### Exercise brief
Here the job is to retype the data word for word while leaving the pictures aside.
Data for processing: Begin
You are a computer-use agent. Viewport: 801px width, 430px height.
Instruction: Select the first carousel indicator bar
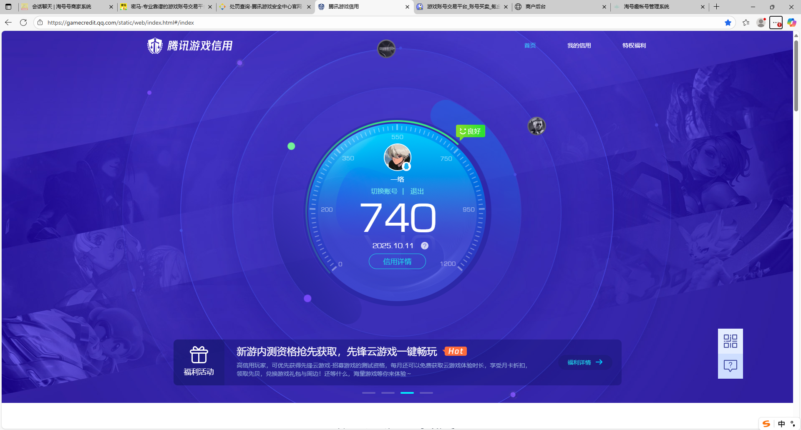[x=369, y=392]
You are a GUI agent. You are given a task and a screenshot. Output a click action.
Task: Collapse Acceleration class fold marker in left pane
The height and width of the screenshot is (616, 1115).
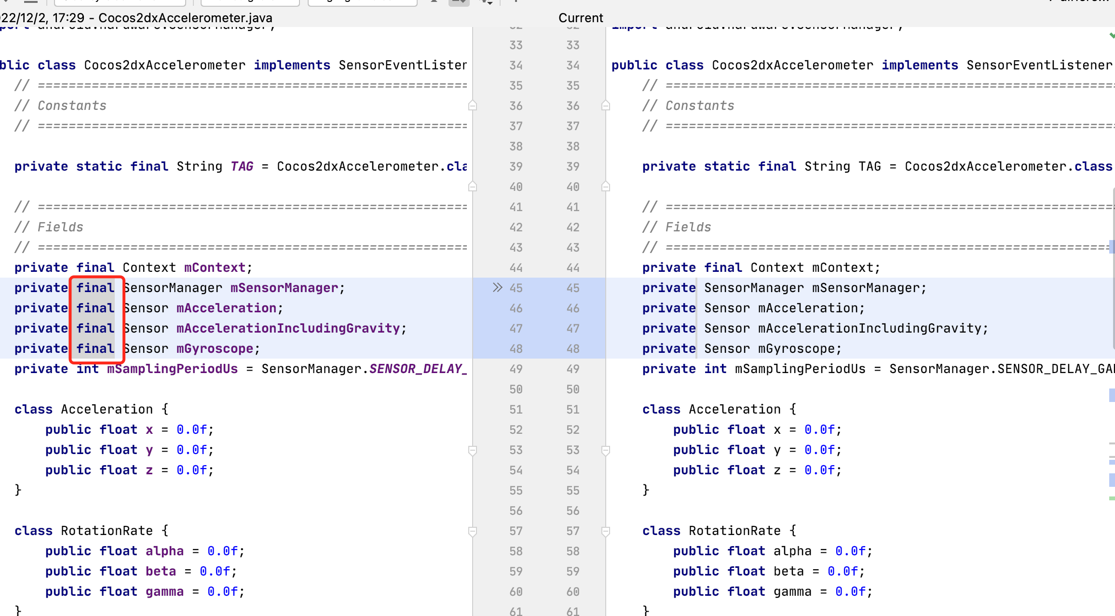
Data for processing: End
### Reply to the exercise
You are a computer-use agent. Viewport: 801px width, 430px height.
Instruction: Select the first carousel indicator bar
[x=369, y=392]
You are a GUI agent. You are given a task and a screenshot. Output a click action.
Task: Collapse Acceleration class fold marker in left pane
The height and width of the screenshot is (616, 1115).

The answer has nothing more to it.